■ PROBLEM DESCRIPTION: Reproduce verbatim the part of the listing that opens with the line containing "Screen dimensions: 625x351" and runs through the end of the listing, both ends included. Leave the pictures out of your answer.

^^^^^^^^^^^^^^^^

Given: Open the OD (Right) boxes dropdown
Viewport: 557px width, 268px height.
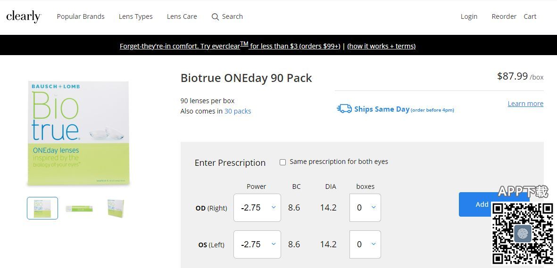Looking at the screenshot, I should coord(365,208).
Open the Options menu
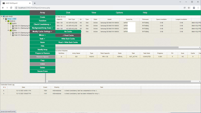Image resolution: width=201 pixels, height=113 pixels. point(119,13)
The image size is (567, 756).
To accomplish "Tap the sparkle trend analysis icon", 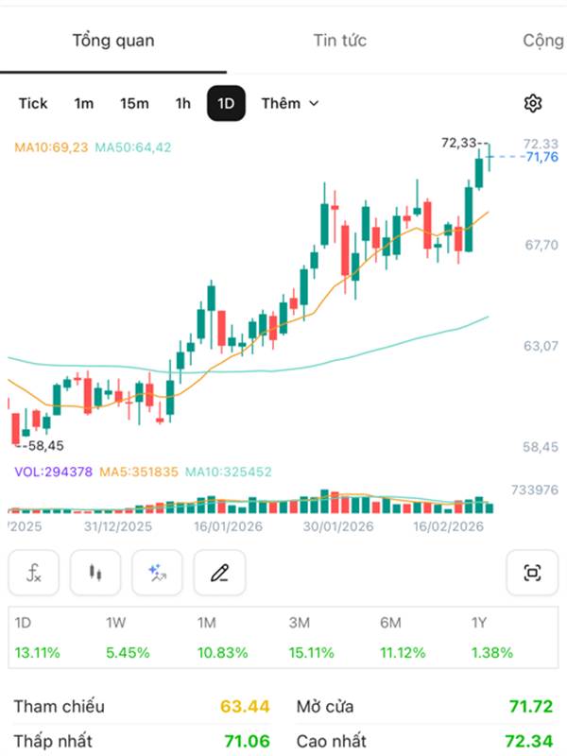I will coord(157,573).
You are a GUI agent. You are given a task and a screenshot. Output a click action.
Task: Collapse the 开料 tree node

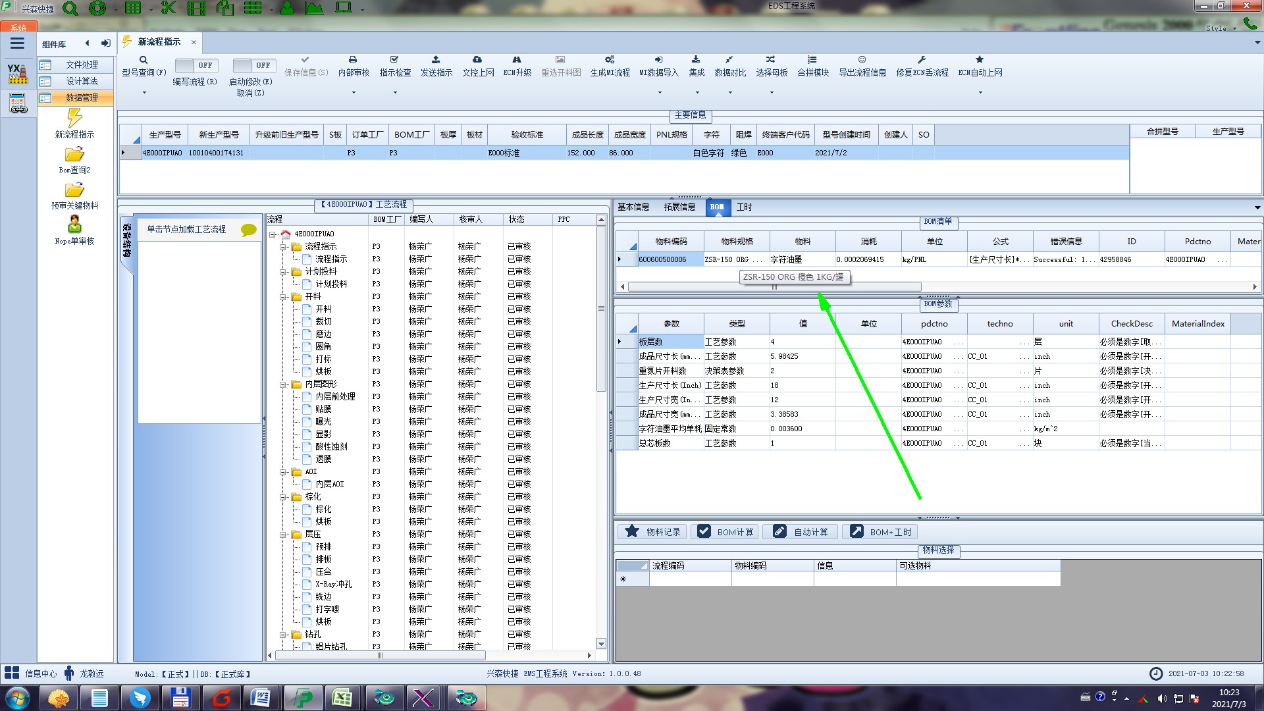(283, 297)
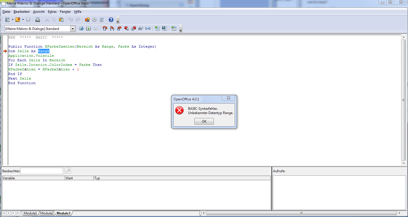Click the Find Parenthesis icon

[x=148, y=29]
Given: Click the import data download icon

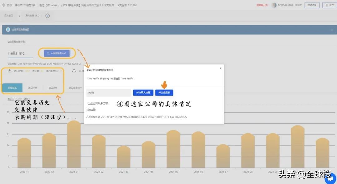Looking at the screenshot, I should click(x=10, y=71).
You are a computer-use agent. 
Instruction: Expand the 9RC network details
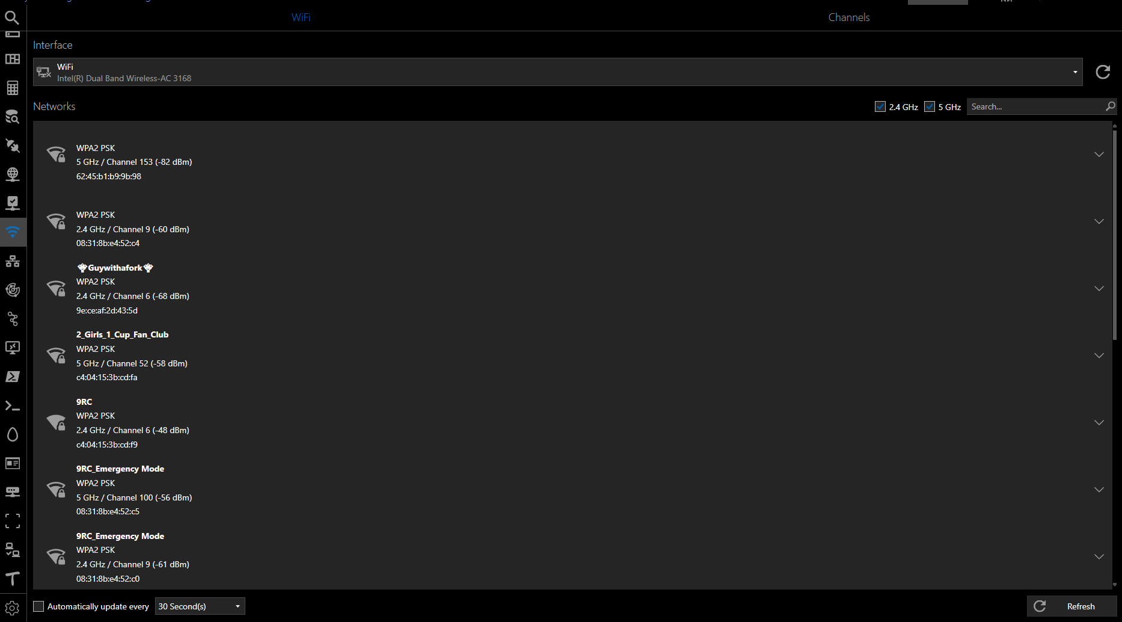(x=1099, y=423)
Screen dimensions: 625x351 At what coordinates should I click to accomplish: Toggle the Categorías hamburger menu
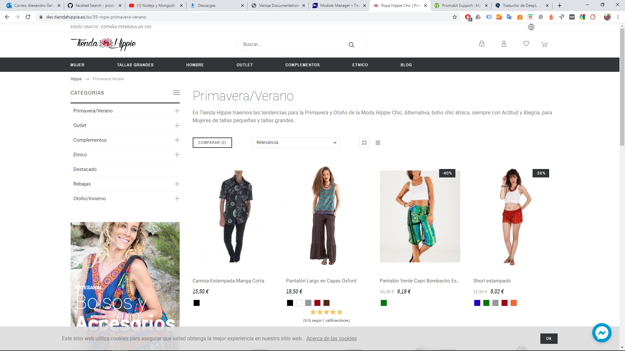point(176,93)
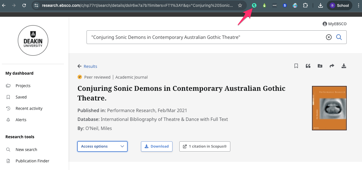The image size is (362, 170).
Task: Click the magnifying glass search icon
Action: [x=339, y=37]
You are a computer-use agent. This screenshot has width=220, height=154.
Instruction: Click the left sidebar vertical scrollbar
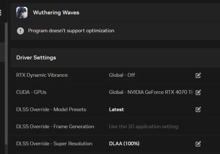6,84
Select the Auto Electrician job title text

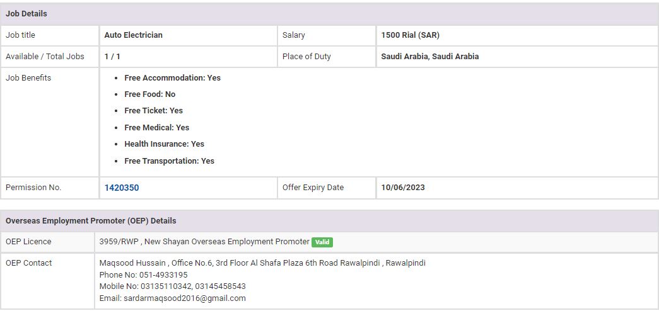[x=133, y=35]
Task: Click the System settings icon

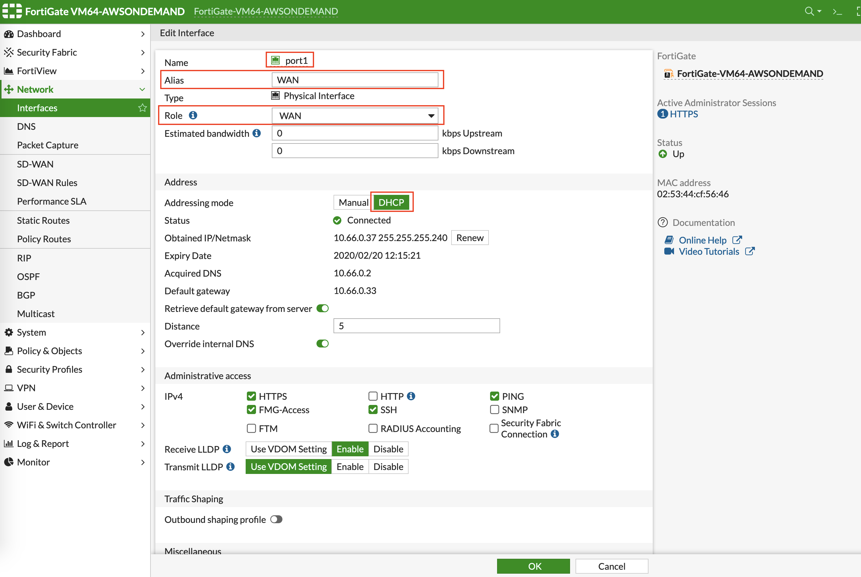Action: point(10,332)
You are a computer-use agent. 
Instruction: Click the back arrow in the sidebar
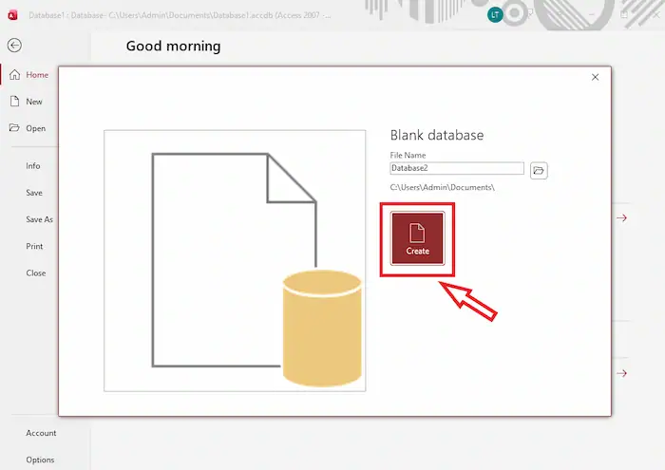tap(14, 45)
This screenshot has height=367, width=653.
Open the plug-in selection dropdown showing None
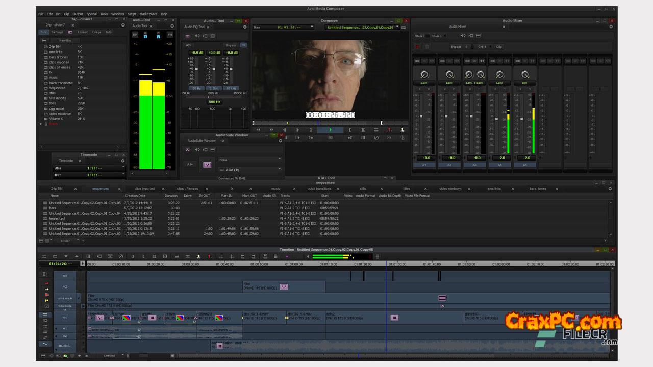point(249,160)
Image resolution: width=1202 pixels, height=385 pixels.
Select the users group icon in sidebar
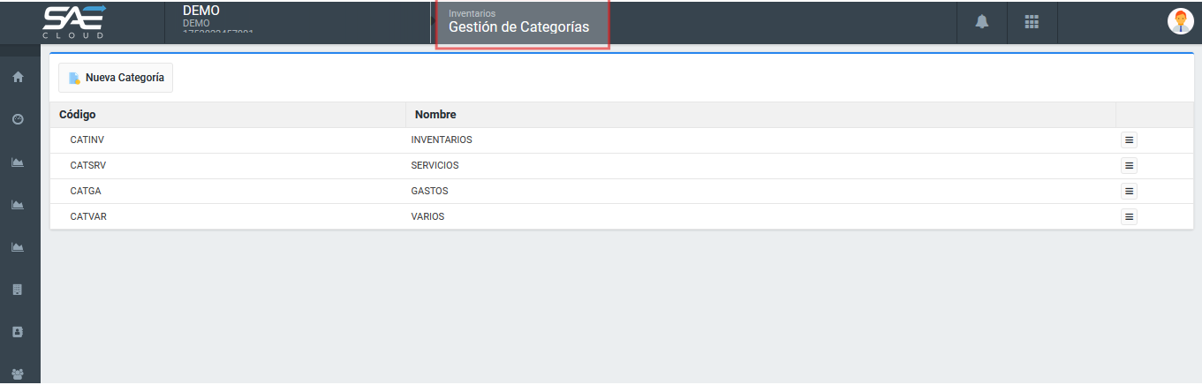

^^^^^^^^^^^^^^^^

■ TASK OUTPUT:
Screen dimensions: 625x351 At what coordinates should I click to accomplish: Toggle the Categorías hamburger menu
point(176,93)
The image size is (362, 170).
Task: Click the magnifying glass search icon
Action: [x=339, y=37]
You are a computer-use agent. This screenshot has width=220, height=154.
Instruction: Click the left sidebar vertical scrollbar
6,84
Select the Auto Electrician job title text

[x=133, y=35]
Task: Click the System settings icon

Action: point(10,332)
You are a computer-use agent. 
Instruction: Click the back arrow in the sidebar
tap(14, 45)
This screenshot has height=367, width=653.
Open the plug-in selection dropdown showing None
point(249,160)
Image resolution: width=1202 pixels, height=385 pixels.
Select the users group icon in sidebar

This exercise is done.